THE TASK | Repeat exactly the line that contains "Open the action row three-dot menu" and every line after it, down to the last line of the entries below. Do not include pictures.

[Start of section]

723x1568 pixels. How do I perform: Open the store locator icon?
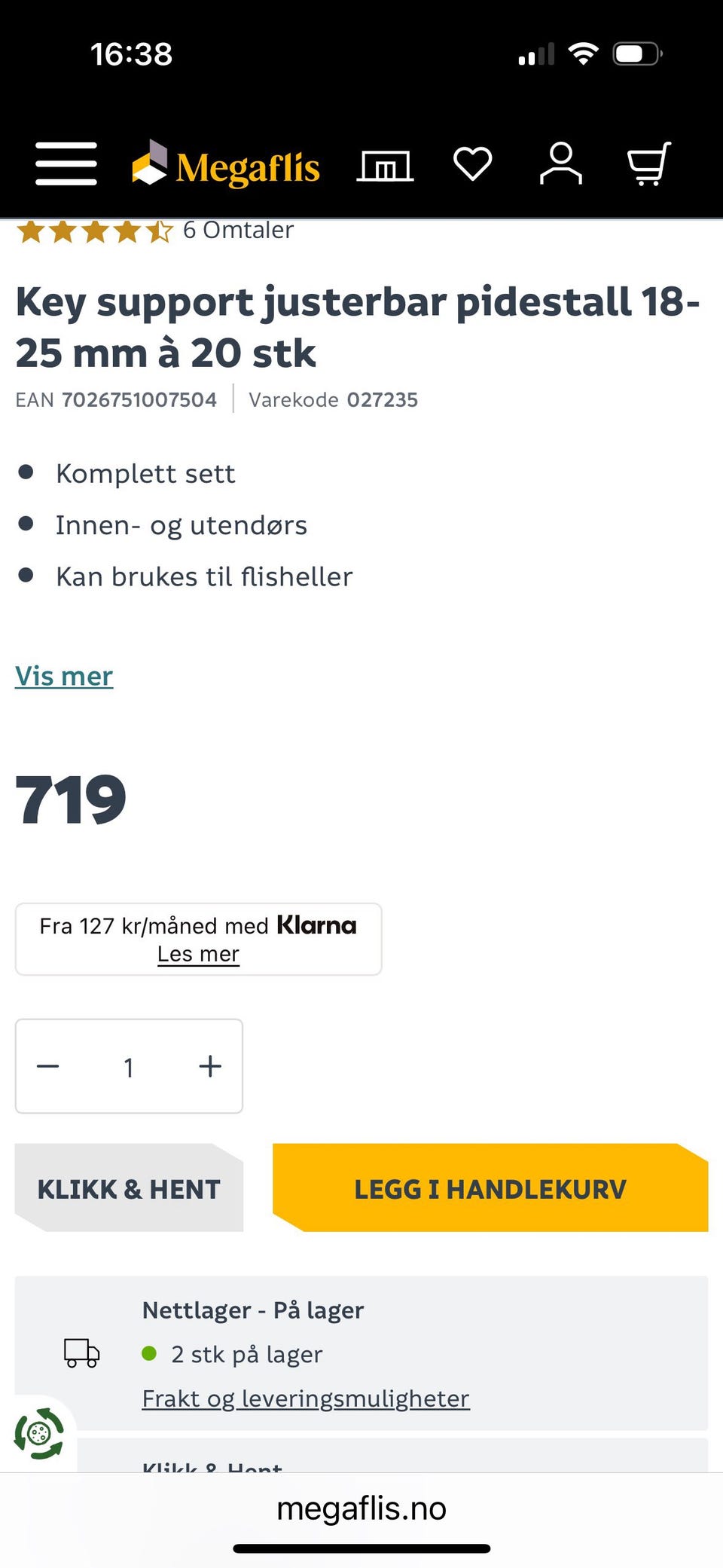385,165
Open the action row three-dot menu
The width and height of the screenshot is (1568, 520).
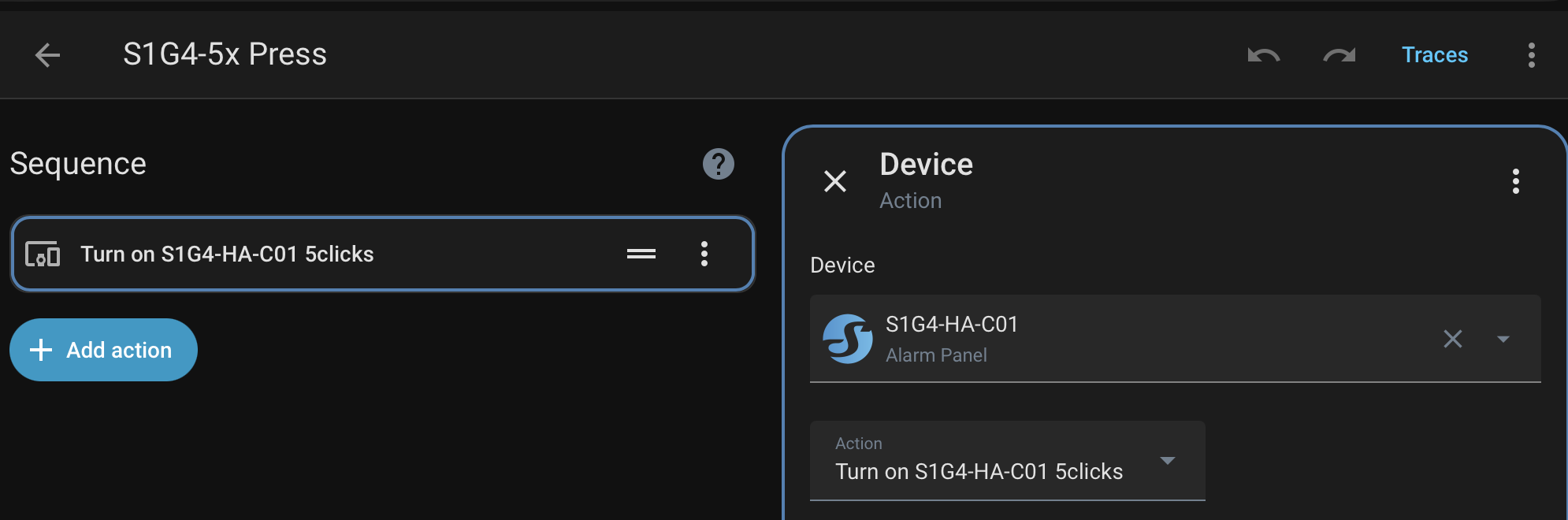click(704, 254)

[End of section]

RESPONSE TO THE EXERCISE |
Open the action row three-dot menu
The width and height of the screenshot is (1568, 520).
click(704, 254)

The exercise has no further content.